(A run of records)
========
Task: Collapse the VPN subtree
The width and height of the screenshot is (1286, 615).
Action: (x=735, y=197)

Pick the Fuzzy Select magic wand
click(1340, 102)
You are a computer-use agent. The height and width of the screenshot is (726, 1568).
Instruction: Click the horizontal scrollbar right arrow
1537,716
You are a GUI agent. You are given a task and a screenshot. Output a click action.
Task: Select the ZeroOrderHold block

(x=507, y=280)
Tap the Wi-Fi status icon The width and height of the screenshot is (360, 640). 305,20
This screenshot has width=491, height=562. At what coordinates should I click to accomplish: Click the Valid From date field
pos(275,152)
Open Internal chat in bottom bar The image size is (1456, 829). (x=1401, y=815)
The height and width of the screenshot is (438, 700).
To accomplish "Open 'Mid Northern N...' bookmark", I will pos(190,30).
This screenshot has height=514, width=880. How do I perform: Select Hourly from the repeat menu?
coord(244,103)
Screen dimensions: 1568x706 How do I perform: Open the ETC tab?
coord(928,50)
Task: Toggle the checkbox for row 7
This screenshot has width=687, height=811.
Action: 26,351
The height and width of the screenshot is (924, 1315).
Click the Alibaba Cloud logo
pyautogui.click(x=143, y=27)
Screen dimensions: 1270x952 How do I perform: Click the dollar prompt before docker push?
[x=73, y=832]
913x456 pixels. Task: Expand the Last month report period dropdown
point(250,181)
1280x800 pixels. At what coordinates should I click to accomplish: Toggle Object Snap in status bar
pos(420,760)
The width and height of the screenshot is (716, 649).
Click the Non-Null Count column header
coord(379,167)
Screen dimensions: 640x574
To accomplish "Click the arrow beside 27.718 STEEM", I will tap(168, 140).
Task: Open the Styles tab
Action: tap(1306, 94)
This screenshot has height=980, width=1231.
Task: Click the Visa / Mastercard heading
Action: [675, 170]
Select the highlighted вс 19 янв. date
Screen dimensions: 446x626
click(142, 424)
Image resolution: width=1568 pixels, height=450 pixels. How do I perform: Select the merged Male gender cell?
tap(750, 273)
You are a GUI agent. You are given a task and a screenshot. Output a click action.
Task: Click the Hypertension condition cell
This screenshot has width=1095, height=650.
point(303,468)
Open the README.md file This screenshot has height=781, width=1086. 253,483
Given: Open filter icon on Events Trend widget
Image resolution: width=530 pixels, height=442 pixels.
========
**GIVEN INSTRUCTION:**
Copy the entire listing above word for word, keeping every line unchanged.

**TASK ANSWER:**
Task: Collapse the VPN subtree
The width and height of the screenshot is (1286, 615).
Action: (x=735, y=197)

Pick the Fuzzy Select magic wand
click(1340, 102)
You are a computer-use agent. The height and width of the screenshot is (726, 1568).
Instruction: Click the horizontal scrollbar right arrow
1537,716
You are a GUI agent. You are given a task and a screenshot. Output a click action.
Task: Select the ZeroOrderHold block

(x=507, y=280)
Tap the Wi-Fi status icon The width and height of the screenshot is (360, 640). 305,20
This screenshot has width=491, height=562. At what coordinates should I click to accomplish: Click the Valid From date field
pos(275,152)
Open Internal chat in bottom bar The image size is (1456, 829). (x=1401, y=815)
The height and width of the screenshot is (438, 700).
To accomplish "Open 'Mid Northern N...' bookmark", I will pos(190,30).
This screenshot has height=514, width=880. How do I perform: Select Hourly from the repeat menu?
coord(244,103)
Screen dimensions: 1568x706 How do I perform: Open the ETC tab?
coord(928,50)
Task: Toggle the checkbox for row 7
This screenshot has width=687, height=811.
Action: 26,351
The height and width of the screenshot is (924, 1315).
Click the Alibaba Cloud logo
pyautogui.click(x=143, y=27)
Screen dimensions: 1270x952 How do I perform: Click the dollar prompt before docker push?
[x=73, y=832]
913x456 pixels. Task: Expand the Last month report period dropdown
point(250,181)
1280x800 pixels. At what coordinates should I click to accomplish: Toggle Object Snap in status bar
pos(420,760)
The width and height of the screenshot is (716, 649).
Click the Non-Null Count column header
coord(379,167)
Screen dimensions: 640x574
To accomplish "Click the arrow beside 27.718 STEEM", I will tap(168, 140).
Task: Open the Styles tab
Action: tap(1306, 94)
This screenshot has height=980, width=1231.
Task: Click the Visa / Mastercard heading
Action: [675, 170]
Select the highlighted вс 19 янв. date
Screen dimensions: 446x626
click(142, 424)
Image resolution: width=1568 pixels, height=450 pixels. How do I perform: Select the merged Male gender cell?
tap(750, 273)
You are a GUI agent. You are given a task and a screenshot. Output a click action.
Task: Click the Hypertension condition cell
This screenshot has width=1095, height=650.
point(303,468)
Open the README.md file This screenshot has height=781, width=1086. 253,483
Given: Open filter icon on Events Trend widget
Image resolution: width=530 pixels, height=442 pixels.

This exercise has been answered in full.